You are describing a pretty narrow, well paid job direction. I don’t know of any shipyards (except government contracted yards (read navy work)) that hire your specialty. I have been involved in new builds/ rebuilds. Outside techs are called in for such specific programming, instrumentation and control installation. You will have to find these niche providers and see if one would take you in as an entry level tech ( of course until you show them some practical results) then they may let you run.
The company I work for hired a guy because he said he could do the needed programming and installation for less. Like 5,000 versus 9,000 bucks. In the end they had to pay the first company the 9,000 again to fix the ‘cut rate’ guys UN integration of the whole engine control, alarms and monitoring system.

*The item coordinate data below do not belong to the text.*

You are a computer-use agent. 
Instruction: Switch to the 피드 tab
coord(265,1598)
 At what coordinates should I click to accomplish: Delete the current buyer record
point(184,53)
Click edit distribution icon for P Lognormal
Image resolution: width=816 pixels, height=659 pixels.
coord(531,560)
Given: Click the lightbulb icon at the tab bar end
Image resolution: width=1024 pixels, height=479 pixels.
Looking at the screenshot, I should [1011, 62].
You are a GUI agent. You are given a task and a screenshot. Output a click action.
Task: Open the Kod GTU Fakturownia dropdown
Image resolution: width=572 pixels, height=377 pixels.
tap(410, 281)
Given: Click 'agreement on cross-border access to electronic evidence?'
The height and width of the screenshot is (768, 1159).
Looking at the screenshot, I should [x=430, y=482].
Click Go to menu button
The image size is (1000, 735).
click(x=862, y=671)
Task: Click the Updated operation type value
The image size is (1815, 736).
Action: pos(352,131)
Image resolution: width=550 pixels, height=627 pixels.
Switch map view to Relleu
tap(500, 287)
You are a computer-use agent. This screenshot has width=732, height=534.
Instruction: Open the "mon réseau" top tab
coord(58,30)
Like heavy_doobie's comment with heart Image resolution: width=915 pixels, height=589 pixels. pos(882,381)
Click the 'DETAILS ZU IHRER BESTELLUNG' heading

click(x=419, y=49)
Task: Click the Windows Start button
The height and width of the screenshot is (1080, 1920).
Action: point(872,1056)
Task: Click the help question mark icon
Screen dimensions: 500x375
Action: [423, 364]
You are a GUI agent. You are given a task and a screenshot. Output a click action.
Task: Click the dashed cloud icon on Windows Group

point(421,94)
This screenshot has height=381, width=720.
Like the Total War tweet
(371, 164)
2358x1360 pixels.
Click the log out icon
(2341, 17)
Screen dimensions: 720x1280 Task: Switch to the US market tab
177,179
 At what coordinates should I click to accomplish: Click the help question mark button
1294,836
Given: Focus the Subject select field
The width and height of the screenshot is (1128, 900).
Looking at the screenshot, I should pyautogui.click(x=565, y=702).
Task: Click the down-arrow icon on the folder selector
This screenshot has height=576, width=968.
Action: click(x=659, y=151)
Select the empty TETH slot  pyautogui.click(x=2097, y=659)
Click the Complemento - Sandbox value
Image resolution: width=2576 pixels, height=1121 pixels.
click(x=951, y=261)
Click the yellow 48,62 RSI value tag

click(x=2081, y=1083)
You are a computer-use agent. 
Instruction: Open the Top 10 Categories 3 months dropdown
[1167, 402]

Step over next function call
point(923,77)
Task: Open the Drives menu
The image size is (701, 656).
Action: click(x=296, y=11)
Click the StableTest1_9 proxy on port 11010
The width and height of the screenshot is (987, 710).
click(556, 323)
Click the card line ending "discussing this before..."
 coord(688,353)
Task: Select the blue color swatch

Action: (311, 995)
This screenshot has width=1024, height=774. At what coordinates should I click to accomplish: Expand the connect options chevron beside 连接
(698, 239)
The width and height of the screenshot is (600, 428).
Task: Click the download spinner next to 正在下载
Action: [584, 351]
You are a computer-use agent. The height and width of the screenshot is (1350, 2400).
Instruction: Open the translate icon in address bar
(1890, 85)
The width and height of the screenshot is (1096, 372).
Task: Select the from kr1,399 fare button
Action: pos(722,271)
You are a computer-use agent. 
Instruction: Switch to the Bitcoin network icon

Agamemnon…I haven’t sailed in a while but there are several vendors that would seek your skills. Saab and Ian-Conrad Bergan gauging systems always seemed to be looking for techs. Intercontintal Engineering is another that builds couplings, towing machines and winches controlled with PLCs and VFDs. Many other outfits providing switchgear and load sharing, inert gas systems, packaged boilers, ect…Good luck!
Thanks Old Salt. I have been checking into these types of employers. In my heart though I need to be on the water. After being in the factories and self employed, I know I can be successful on my own anywhere. Now its time to work hard at something I want to do. Even after listening to a few horror stories and arguments of “why go, your doing so well” I still want in.
Thanks Cappy for adding a little more perspective to my search. I really didn’t know how narrow a field I was looking in. Would it be better to just get my foot in the door and then work toward the electrical side over a period of years?
It’s not the field that’s narrow. You originally said you were interested specifically in the MARINE aspect of it. PLC and controls are ALL over every industry. Lots of work. Just the marine field is very specific. Look around for the contractors. Call and interview. See what they say. I am not certain of your field. It is possible that the guys I have seen work on a boat/ship for a couple weeks, then go off to do a power plant.